Of course, Hank Aaron’s incredible Major League Baseball career was filled with so many accomplishments beyond breaking Babe Ruth’s record for most career home runs in 1974 — 25 All-Star appearances, an MVP, two batting titles and a World Series win in 1957.
But it was that home run that was more than just a statistical achievement: Aaron received death threats and heard from racists around the country who didn’t want to see a Black man break a hallowed record owned by a white man. He held on to those horrifying letters even 40 years later, as he said to USA TODAY Sports in 2014, to remind himself “that we are not that far removed from when I was chasing the record.”

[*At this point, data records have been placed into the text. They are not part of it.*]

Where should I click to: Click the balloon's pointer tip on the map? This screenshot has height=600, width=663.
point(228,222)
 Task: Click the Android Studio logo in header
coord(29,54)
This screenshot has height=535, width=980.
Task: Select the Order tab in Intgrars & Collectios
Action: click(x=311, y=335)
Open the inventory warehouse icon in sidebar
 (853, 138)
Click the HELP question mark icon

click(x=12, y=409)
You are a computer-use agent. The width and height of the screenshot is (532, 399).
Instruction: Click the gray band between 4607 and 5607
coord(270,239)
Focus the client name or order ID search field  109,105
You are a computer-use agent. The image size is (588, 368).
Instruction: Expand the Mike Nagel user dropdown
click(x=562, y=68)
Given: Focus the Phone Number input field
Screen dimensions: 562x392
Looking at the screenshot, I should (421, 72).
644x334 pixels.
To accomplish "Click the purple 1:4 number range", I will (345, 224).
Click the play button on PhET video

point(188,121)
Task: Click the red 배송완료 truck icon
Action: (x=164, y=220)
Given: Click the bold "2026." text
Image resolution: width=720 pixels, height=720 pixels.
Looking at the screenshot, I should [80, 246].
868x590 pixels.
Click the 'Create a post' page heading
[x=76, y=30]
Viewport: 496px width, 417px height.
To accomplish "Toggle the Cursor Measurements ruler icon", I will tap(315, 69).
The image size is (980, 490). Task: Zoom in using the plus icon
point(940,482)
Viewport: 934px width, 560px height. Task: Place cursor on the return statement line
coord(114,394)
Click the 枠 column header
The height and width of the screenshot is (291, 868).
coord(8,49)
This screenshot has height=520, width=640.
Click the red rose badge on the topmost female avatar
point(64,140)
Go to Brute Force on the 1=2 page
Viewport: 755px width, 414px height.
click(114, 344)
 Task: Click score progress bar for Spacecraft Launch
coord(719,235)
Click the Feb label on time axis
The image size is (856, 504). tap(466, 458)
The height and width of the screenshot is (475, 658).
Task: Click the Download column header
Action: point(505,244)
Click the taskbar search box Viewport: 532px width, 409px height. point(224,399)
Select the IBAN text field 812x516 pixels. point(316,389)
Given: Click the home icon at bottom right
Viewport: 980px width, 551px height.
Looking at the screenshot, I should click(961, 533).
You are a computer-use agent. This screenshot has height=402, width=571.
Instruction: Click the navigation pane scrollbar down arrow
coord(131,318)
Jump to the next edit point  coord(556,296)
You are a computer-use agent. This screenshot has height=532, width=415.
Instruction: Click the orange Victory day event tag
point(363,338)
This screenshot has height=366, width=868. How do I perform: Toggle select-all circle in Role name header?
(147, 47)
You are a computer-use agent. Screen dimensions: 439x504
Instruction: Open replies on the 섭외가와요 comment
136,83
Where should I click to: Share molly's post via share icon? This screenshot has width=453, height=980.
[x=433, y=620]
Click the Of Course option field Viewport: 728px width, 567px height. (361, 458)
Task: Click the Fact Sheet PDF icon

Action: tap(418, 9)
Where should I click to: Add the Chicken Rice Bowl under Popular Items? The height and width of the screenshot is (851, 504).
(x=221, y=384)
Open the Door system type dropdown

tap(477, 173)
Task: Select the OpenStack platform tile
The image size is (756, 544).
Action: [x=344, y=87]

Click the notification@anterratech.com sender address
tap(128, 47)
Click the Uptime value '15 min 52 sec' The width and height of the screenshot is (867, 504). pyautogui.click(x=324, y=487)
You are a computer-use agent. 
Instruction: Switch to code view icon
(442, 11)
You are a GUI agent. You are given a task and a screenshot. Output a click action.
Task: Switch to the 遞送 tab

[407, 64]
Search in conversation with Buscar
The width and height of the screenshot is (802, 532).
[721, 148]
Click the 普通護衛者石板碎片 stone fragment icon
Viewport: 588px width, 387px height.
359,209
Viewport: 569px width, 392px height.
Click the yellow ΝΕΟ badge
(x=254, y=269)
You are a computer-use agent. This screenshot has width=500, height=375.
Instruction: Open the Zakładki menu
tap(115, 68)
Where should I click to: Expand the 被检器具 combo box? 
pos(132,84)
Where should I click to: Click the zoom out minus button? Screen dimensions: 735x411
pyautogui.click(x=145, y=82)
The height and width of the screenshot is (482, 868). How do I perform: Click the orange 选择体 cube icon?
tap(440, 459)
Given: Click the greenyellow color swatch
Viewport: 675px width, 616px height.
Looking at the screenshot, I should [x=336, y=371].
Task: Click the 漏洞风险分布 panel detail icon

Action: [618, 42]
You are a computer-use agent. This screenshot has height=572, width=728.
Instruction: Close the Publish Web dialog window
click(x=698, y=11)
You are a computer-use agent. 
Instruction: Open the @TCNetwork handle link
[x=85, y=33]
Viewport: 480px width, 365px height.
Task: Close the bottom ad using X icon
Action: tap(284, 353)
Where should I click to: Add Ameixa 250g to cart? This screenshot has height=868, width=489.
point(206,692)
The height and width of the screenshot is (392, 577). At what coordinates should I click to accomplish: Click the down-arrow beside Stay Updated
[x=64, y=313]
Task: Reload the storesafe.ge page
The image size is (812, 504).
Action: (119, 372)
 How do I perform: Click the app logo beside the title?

What a moment it was, both for baseball and beyond. Here’s the radio call:
https://www.youtube.com/watch?v=BNZl6HN5c-0
And the call from the great Vin Scully:
https://www.youtube.com/watch?v=QjqYThEVoSQ
“It really made me see for the first time a clear picture of what this country is about,” he once told the New York Times about his pursuit of the home run title. “My kids had to live like they were in prison because of kidnap threats, and I had to live like a pig in a slaughter camp. I had to duck. I had to go out the back door of the ball parks. I had to have a police escort with me all the time. I was getting threatening letters every single day. All of these things have put a bad taste in my mouth, and it won’t go away. They carved a piece of my heart away.”
By the way, those two fans who jumped in and congratulated him (can’t imagine that happening now, can you?) were Britt Gaston and Cliff Courtenay, who reunited with Aaron in 2010, decades after their arrest before charges were dropped.